Développement
Environnement de développement
En bref
Un environnement bien configuré est reproductible, versionné et sécurisé. On installe et configure ses outils en fonction du projet, jamais l'inverse.
Points à maîtriser
- IDE et extensions : VS Code ou IntelliJ selon la stack, avec linter, formateur et debugger. L'éditeur n'est pas neutre : il porte le linting et le formatage de l'équipe.
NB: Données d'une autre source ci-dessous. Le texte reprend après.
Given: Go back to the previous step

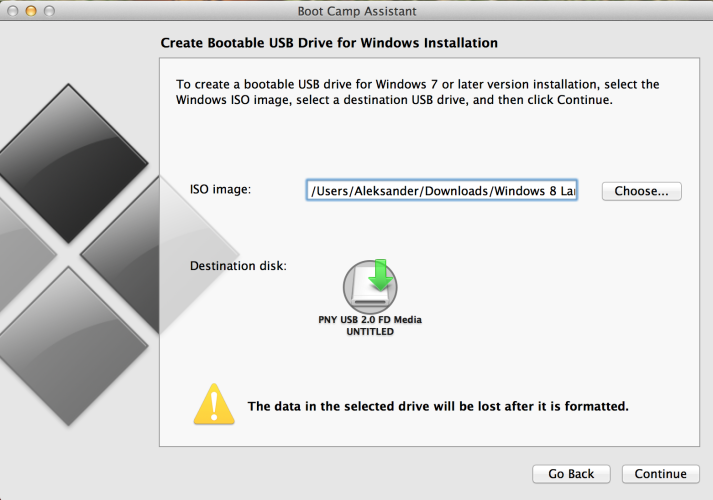Looking at the screenshot, I should click(571, 474).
- Versions de runtime figées : fnm ou nvm pour Node, SDKMAN pour Java. On fige la version par projet (
.nvmrc,.sdkmanrc) pour que toute l'équipe ait le même runtime. - Dépendances et fichier de lock : npm, Maven, pip. Le fichier de lock (
package-lock.json,pom.xml) garantit des installations identiques d'une machine à l'autre. - Variables d'environnement : Secrets et configuration hors du code, dans un
.envjamais commité (listé dans.gitignore). La config vit dans l'environnement, pas dans le code. - Reproductibilité : Un README de prise en main, et parfois un conteneur ou un devcontainer, pour qu'une nouvelle personne soit opérationnelle en quelques minutes.
Définitions clés
- IDE
- Environnement de développement intégré : édition, exécution, debug et refactoring au même endroit.
- Linter
- Outil d'analyse statique qui repère erreurs et écarts de style (ESLint, Checkstyle).
- .env
- Fichier listant les variables d'environnement (secrets, URLs), chargées au runtime et exclues du dépôt Git.
- Fichier de lock
- Fige les versions exactes des dépendances installées pour des builds reproductibles.
Questions du jury
« Pourquoi versionner la version de Node ou de Java ? »
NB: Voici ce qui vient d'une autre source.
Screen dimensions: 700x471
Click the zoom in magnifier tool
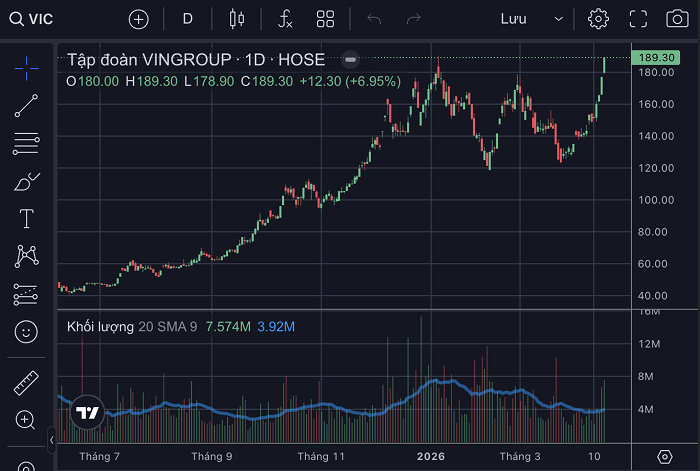[x=26, y=419]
Pour éviter le « ça marche chez moi » : même runtime pour tout le monde, donc mêmes comportements et bugs reproductibles.
« Où mettez-vous vos secrets ? »
Jamais dans le code ni dans Git. Dans des variables d'environnement ou un gestionnaire de secrets, injectées au déploiement.
À retenir
Un bon environnement de travail est reproductible et sécurisé : on clone le dépôt et on démarre en quelques minutes, sans aucun secret en clair.